From the first line to the last, retype everything below exactly, minus the pictures.
(Beginning of GIVEN RECORDS)
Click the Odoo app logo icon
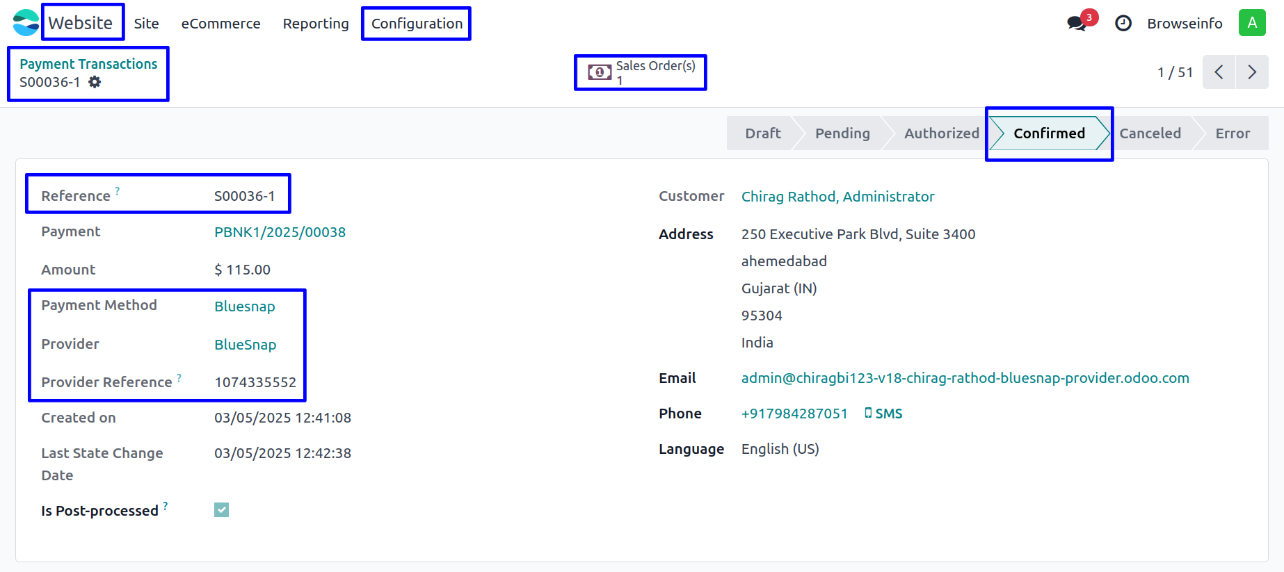tap(26, 23)

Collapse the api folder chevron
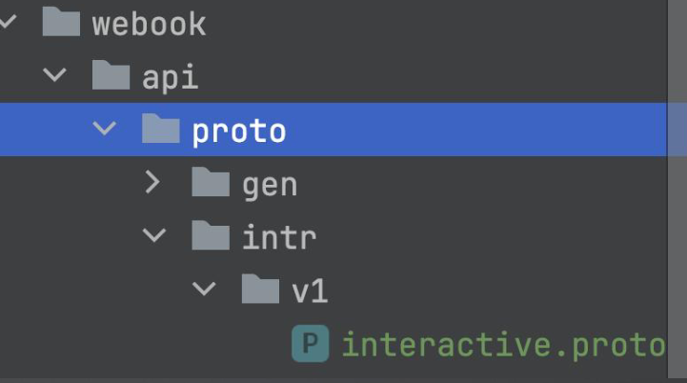tap(54, 75)
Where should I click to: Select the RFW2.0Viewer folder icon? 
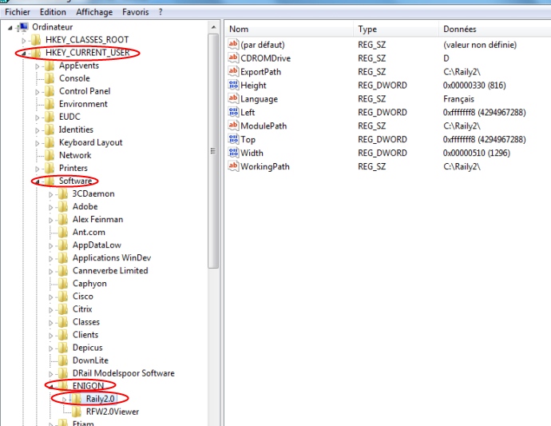pos(77,412)
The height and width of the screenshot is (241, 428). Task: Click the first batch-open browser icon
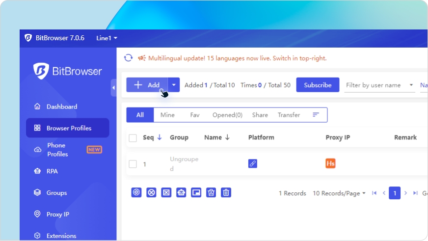tap(136, 192)
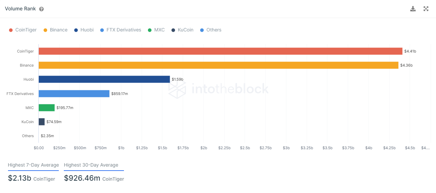Download the Volume Rank chart

(413, 9)
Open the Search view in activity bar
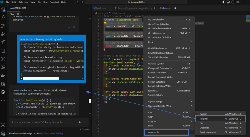 coord(3,17)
(End of GIVEN RECORDS)
▸ ANSWER TO THIS PROBLEM:
Click the Odoo app logo icon
tap(26, 23)

Collapse the api folder chevron
tap(54, 75)
Where should I click to: Select the RFW2.0Viewer folder icon? 
pos(77,412)
The height and width of the screenshot is (241, 428). Task: Click the first batch-open browser icon
tap(136, 192)
Download the Volume Rank chart

(413, 9)
Open the Search view in activity bar
 coord(3,17)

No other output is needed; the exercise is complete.